## begin Document

Since the extension of factorial beyond the non-negative integers is not unique, why do we prefer the version defined by Euler's infinite product or integral formulas? Euler's formulas define a function which has very interesting relationships to other important functions we know. In particular, it satisfies a second functional equation, beyond the factorial recurrence $f(1+x)=(1+x)f(x),$ which relates the generalized factorial function to the sine function familiar from trigonometry. Deriving this relationship requires a bit more advanced mathematics than what we needed to understand either of Euler's definitions, but it should be within reach if you enjoy a good challenge.
We already remarked that the factorial becomes infinite at all the negative integers, even though it is well defined at every other negative number. This suggests investigating its reciprocal, $$\frac{1}{x!} = \prod_{n=1}^\infty\frac{1+x/n}{(1+1/n)^x}$$ This function is well-behaved for all $x,$ and evidently has zeros where $x$ is a negative integer (and nowhere else).
We can both cancel the $x$ powers in the denominator and get zeros at all the integers if we multiply this by itself but flipped with $x\rightarrow-1-x$: $$\begin{align*} \frac{1}{x!(-1-x)!} &= \prod_{n=1}^\infty\frac{1+x/n}{(1+1/n)^x} \prod_{n=1}^\infty\frac{1-1/n-x/n}{(1+1/n)^{-1-x}} \\ &= -x \prod_{n=1}^\infty(1+x/n)(1-1/(n+1)-x/(n+1))(1+1/n) \\ &= -x \prod_{n=1}^\infty(1+x/n)(1-x/n)(1-1/(n+1))(1+1/n) \\ &= -x \prod_{n=1}^\infty(1+x/n)(1-x/n) = -f(x), \end{align*}$$ Where we define the function $f(x)$ by the remarkably simple infinite product in the final line.
Now this $f(x),$ the reciprocal of the product of the factorial function with itself when reflected about $x=-1/2,$ evidently has a zero at every integer value of $x,$ positive or negative. What else can we learn about it? Look at what happens when we shift $x$ by $1,$ which we can compute from the factorial recurrence: $$f(1+x) = \frac{1}{(1+x)!}\frac{1}{(-1-x-1)!} = \frac{1}{(1+x)x!}\frac{-1-x}{(-1-x)!} = -f(x)$$ Therefore, $f(2+x)=f(x),$ or in other words $f(x)$ is an odd periodic function with period $2$ and a zero at every integer value. Dare we hope that $f(x)\propto\sin\pi x$?
Euler simply asserted that $f(x)=(\sin\pi x)/\pi,$ since that function has the correct derivative at $x=0$ and shares the same zeros. (It would be true of the polynomial of finite degree you get by truncating the product at some value of $n.$) But of course, there are plenty of other periodic functions which share the same zeros and derivatives at their zeros with the sine function, so this is not a real proof.

## end Document

* _Required task A_
Update the factorial passage between "Since the extension" and "a good challenge.", inclusive, so that "generalized factorial function" becomes "extended factorial function".
* _Required task B_
According to the factorial passage, what is the period of the function f(x)?
* _Required task C_
List every property of f(x) given in the factorial passage's sentence that begins with "Therefore".
Base each answer on the factorial passage alone.

## begin Raw data

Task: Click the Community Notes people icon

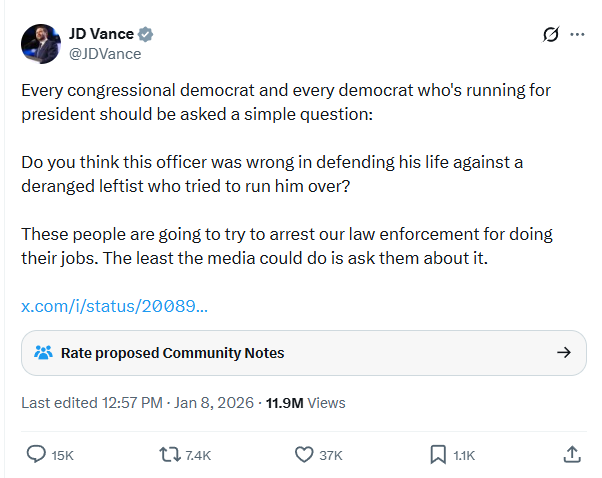Action: click(43, 352)
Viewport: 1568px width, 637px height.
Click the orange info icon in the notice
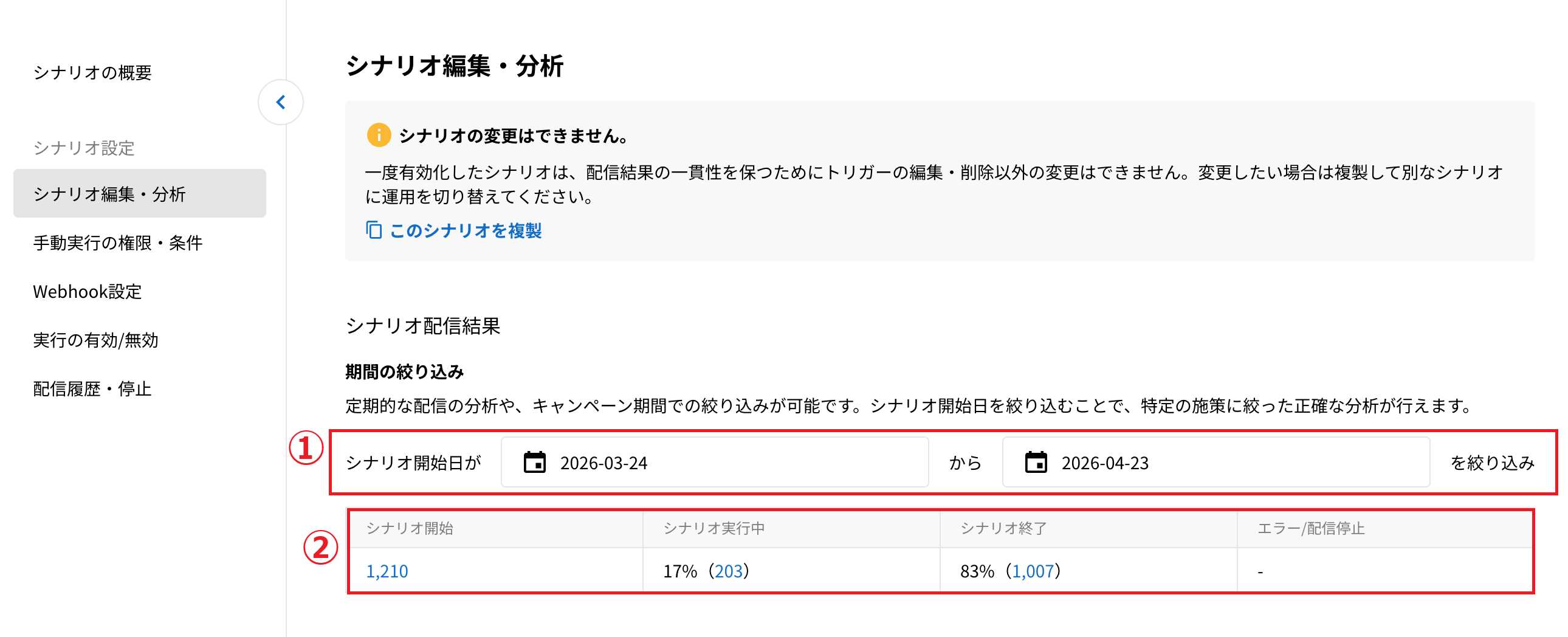click(379, 135)
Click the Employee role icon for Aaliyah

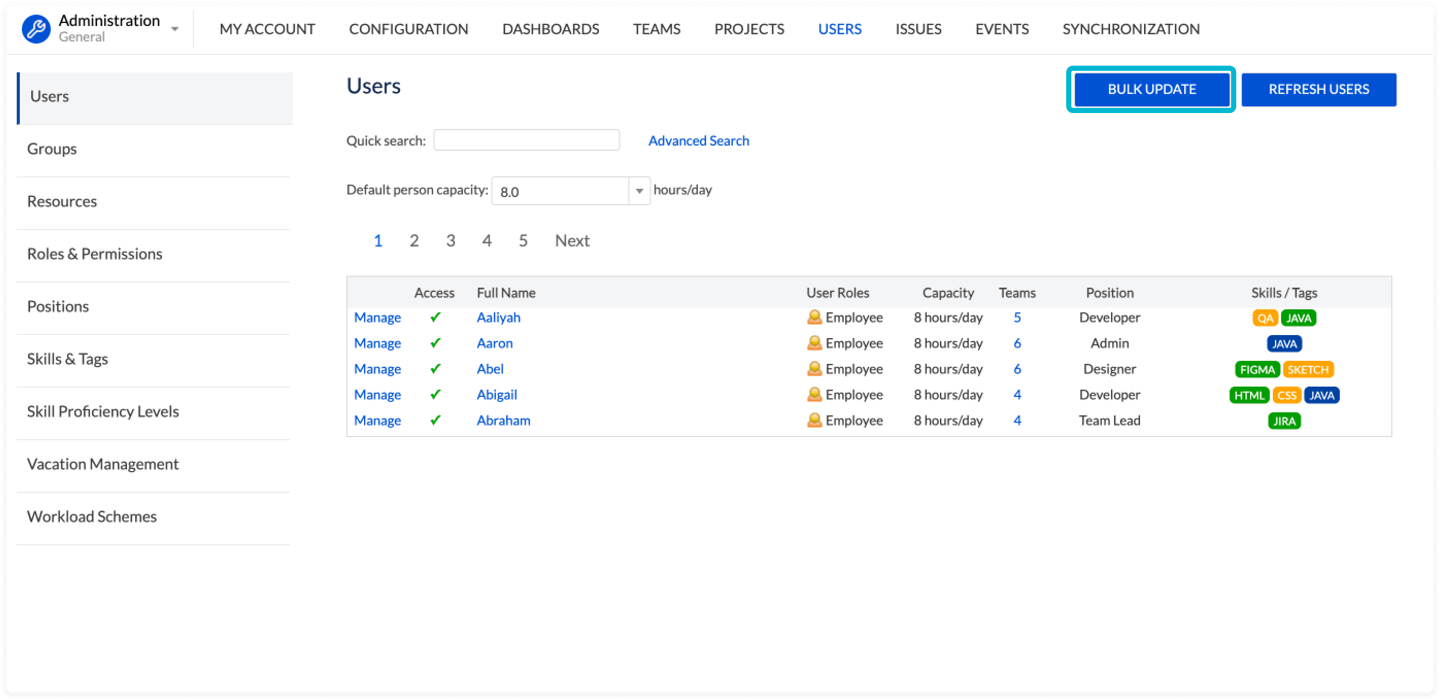click(814, 318)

## end Raw data

* _Written solution A_
Since the extension of factorial beyond the non-negative integers is not unique, why do we prefer the version defined by Euler's infinite product or integral formulas? Euler's formulas define a function which has very interesting relationships to other important functions we know. In particular, it satisfies a second functional equation, beyond the factorial recurrence $f(1+x)=(1+x)f(x),$ which relates the extended factorial function to the sine function familiar from trigonometry. Deriving this relationship requires a bit more advanced mathematics than what we needed to understand either of Euler's definitions, but it should be within reach if you enjoy a good challenge.

* _Written solution B_
The period of f(x) is 2.

* _Written solution C_
- f(x) is odd.
- f(x) is periodic with period 2.
- f(x) has a zero at every integer value.